| Looking at the arc 3.1 source, I'm not sure why that's the case. The real work here is done by * frontpage-rank* . It's implemented as follows: (def frontpage-rank (s (o scorefn realscore) (o gravity gravity* ))
(* (/ (let base (- (scorefn s) 1)
(if (> base 0) (expt base .8) base))
(expt (/ (+ (item-age s) timebase* ) 60) gravity))

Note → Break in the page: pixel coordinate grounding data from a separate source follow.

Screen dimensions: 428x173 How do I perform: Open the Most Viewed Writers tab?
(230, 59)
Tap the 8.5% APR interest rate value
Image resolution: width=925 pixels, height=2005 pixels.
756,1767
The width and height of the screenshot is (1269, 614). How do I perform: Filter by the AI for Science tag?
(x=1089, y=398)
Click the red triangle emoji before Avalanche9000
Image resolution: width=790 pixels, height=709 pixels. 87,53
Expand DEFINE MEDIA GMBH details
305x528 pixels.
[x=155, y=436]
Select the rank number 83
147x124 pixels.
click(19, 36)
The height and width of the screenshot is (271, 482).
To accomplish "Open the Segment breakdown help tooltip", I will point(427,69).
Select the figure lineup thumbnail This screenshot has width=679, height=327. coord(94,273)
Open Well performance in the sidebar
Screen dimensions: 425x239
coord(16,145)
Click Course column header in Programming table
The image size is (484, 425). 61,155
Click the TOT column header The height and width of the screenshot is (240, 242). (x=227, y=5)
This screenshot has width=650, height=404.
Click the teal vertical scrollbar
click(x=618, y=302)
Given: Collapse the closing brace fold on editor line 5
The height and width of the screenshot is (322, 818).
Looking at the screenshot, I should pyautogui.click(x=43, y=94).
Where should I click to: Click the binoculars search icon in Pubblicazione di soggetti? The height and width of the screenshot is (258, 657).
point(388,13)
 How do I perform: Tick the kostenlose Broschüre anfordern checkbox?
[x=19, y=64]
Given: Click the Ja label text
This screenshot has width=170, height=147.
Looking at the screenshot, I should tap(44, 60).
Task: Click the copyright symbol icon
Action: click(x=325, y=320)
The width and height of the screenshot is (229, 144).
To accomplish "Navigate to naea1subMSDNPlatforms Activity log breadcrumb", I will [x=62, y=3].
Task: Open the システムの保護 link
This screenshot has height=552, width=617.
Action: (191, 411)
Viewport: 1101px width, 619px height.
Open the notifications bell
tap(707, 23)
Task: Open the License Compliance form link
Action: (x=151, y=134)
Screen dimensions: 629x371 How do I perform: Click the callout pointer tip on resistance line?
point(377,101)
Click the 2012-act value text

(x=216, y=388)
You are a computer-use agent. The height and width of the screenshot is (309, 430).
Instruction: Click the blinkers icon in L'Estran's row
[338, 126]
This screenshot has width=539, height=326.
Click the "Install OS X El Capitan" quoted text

(if (no (in s!type 'story 'poll)) .5
(blank s!url) nourl-factor*
(lightweight s) (min lightweight-factor*
(contro-factor s))
(contro-factor s))))
realscore subtracts any votes that are noted as "sockvotes" from the item's raw score.The first few lines here won't change too much here for either comment. Obviously, the 110 point comment will have a higher base score than the 17 point comment. They're about the same age, so (expt (/ (+ (item-age s) timebase* ) 60) gravity) will be about the same for each of them. So the division will come up with a number that's a few times higher for brh's comment. The interesting part is the multiplication here. I don't think either would be considered a story, so neither is being multiplied by .5; neither has a blank url, so they're not getting hit by nourl-factor. It comes down to the final part, whether one is considered "lightweight", and what the contro-factor* of each is. It takes into account the number of children of the comment (the visible-family call). It shouldn't make a difference, though -- neither of the posts has more than 20 children, so contro-factor for both should be 1. I think I'm missing something, as what I've said wouldn't explain the ordering. Notably, though, it doesn't take into either account karma or average karma of the poster to determine rank. Edit: as ChaosMachine pointed out, it does take into account users' average karma: http://news.ycombinator.com/item?id=1923716 . Ey pointed out that pg's post is here: http://news.ycombinator.com/item?id=1398764 |
It takes the user's karma score into account in the ranking.